**Exercise aim:** Give back the entries exactly, ending with the "Mental Health (240, 179)" line.

**Exercise inputs:**
________________

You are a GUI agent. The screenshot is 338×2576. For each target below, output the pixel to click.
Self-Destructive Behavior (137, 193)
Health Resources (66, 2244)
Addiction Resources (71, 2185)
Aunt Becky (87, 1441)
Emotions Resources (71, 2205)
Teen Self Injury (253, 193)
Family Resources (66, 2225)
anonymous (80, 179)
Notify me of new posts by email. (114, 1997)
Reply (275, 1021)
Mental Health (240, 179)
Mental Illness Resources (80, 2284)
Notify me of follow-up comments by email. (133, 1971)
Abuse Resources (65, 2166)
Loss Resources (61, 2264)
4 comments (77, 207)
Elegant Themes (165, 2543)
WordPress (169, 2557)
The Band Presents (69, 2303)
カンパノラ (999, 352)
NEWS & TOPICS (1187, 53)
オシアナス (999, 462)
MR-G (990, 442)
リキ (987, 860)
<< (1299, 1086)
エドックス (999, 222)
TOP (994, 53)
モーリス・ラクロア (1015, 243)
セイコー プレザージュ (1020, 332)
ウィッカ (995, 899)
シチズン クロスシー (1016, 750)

________________

**Output for this exercise:**
You are a GUI agent. The screenshot is 338×2576. For each target below, output the pixel to click.
Self-Destructive Behavior (137, 193)
Health Resources (66, 2244)
Addiction Resources (71, 2185)
Aunt Becky (87, 1441)
Emotions Resources (71, 2205)
Teen Self Injury (253, 193)
Family Resources (66, 2225)
anonymous (80, 179)
Notify me of new posts by email. (114, 1997)
Reply (275, 1021)
Mental Health (240, 179)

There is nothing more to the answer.